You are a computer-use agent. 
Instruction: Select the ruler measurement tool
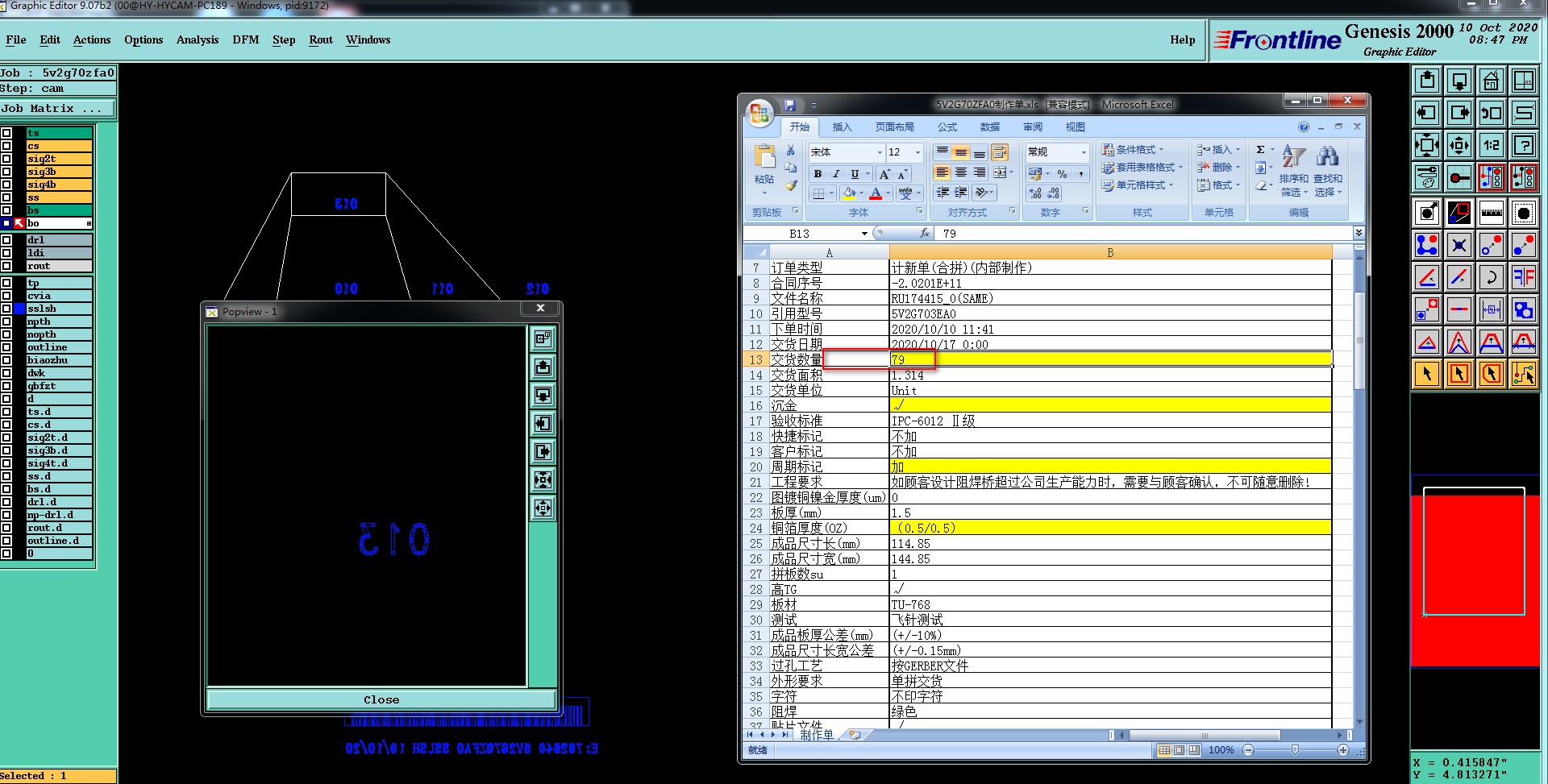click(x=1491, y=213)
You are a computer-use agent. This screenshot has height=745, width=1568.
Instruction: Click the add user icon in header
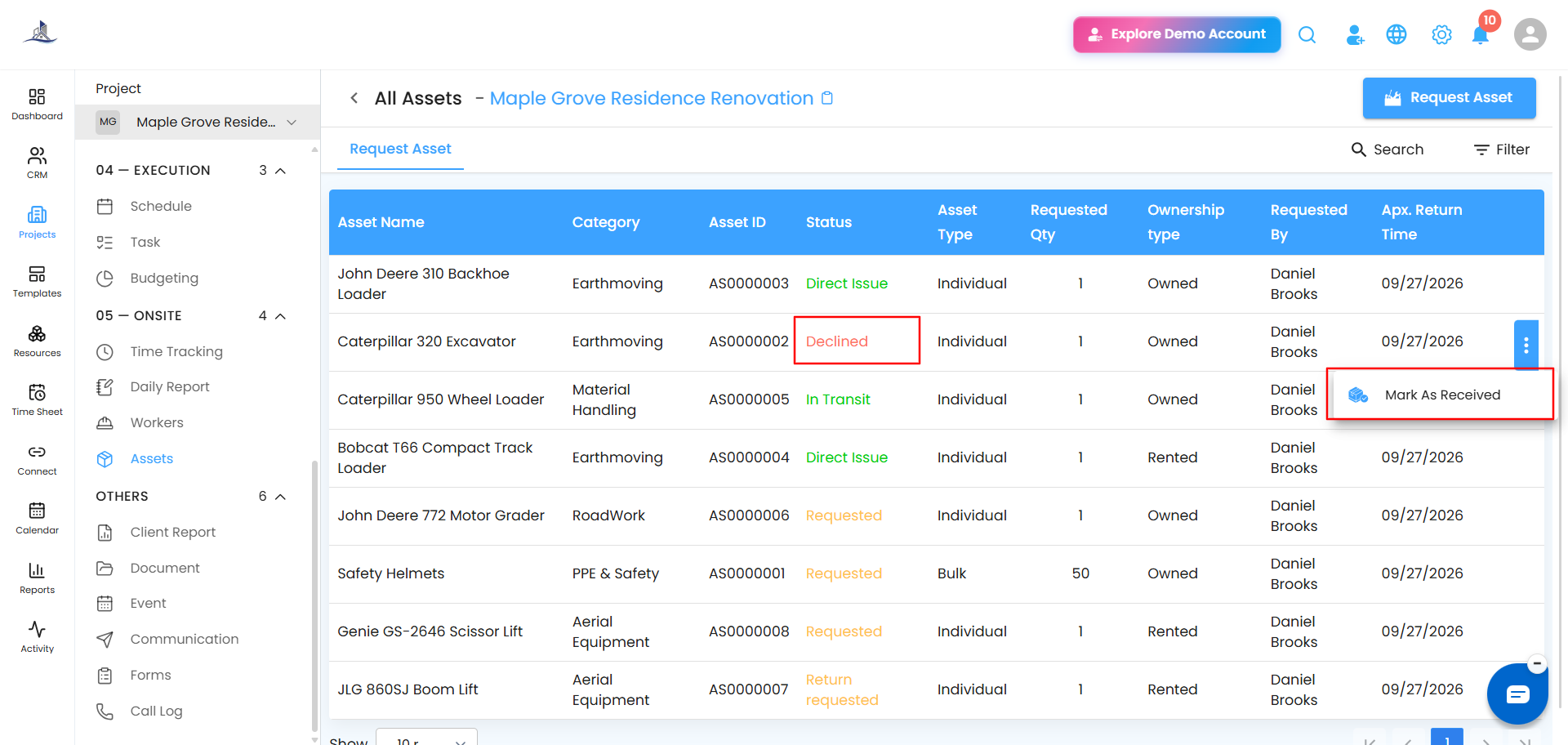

──────────

Aim:
Write out all of the rows above again, replacing "agent" with "assistant" wherever it appears and changing nothing else. Omit the pictures from your answer.

Response:
You are a computer-use assistant. 
Instruction: Select the ruler measurement tool
click(x=1491, y=213)
You are a computer-use assistant. This screenshot has height=745, width=1568.
Instruction: Click the add user icon in header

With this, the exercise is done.